**Problem details:**
If a line in the data holds the string "computer", list it.

**Material to process:**
▼

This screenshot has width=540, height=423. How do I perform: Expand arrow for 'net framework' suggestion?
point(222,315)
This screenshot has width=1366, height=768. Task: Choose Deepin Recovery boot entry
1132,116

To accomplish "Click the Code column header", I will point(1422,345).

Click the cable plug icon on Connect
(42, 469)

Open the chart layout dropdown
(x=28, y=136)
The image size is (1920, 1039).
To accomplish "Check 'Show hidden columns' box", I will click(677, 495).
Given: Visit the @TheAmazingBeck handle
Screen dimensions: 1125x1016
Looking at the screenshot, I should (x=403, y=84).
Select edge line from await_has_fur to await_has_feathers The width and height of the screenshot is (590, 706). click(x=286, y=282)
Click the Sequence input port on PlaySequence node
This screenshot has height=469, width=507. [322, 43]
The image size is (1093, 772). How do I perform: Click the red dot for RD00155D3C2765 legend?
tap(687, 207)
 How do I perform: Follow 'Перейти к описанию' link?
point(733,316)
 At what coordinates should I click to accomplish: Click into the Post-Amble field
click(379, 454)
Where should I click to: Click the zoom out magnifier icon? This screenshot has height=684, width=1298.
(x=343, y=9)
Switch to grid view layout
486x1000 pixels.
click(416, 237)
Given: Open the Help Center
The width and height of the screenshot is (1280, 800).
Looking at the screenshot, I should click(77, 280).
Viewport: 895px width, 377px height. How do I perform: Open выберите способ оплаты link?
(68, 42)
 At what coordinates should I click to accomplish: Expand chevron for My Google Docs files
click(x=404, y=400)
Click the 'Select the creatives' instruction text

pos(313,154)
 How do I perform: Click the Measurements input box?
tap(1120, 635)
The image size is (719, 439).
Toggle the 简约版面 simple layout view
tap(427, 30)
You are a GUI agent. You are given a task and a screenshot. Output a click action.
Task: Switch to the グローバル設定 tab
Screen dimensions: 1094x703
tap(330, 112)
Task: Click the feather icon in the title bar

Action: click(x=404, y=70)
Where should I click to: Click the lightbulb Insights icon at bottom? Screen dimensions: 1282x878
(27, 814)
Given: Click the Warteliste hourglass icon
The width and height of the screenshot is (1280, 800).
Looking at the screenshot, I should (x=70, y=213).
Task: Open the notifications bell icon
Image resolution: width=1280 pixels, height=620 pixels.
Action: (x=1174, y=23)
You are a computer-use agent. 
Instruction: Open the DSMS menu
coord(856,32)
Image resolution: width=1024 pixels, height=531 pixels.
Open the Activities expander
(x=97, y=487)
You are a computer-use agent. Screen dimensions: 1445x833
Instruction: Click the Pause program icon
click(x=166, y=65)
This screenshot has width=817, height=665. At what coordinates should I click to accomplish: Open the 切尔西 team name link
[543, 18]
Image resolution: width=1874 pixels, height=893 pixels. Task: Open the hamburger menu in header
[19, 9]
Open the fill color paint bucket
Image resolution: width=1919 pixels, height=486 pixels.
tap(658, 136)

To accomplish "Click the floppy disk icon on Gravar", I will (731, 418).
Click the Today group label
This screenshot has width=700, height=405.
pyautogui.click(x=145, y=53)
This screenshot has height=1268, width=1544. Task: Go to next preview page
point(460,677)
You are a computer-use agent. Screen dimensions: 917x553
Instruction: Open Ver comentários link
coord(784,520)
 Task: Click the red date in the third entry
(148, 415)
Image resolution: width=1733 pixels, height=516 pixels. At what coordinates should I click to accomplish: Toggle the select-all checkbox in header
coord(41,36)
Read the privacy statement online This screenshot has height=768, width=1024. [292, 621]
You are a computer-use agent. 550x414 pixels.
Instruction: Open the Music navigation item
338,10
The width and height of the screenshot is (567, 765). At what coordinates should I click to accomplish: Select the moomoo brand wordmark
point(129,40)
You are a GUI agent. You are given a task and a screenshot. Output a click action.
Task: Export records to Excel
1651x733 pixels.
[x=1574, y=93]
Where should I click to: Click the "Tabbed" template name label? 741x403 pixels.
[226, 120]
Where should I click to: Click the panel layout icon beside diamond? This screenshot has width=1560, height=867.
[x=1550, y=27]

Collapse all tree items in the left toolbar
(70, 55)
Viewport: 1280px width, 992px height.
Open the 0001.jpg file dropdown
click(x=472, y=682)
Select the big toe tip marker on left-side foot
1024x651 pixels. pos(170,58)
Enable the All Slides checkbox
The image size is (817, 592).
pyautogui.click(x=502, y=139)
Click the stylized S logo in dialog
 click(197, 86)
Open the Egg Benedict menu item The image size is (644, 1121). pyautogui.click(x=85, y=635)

▲

**Response box:**
You are a computer-use agent. 
You are a computer-use agent. Screen dimensions: 1445x833
You are a computer-use agent. Screen dimensions: 917x553
You are a computer-use agent. 550x414 pixels.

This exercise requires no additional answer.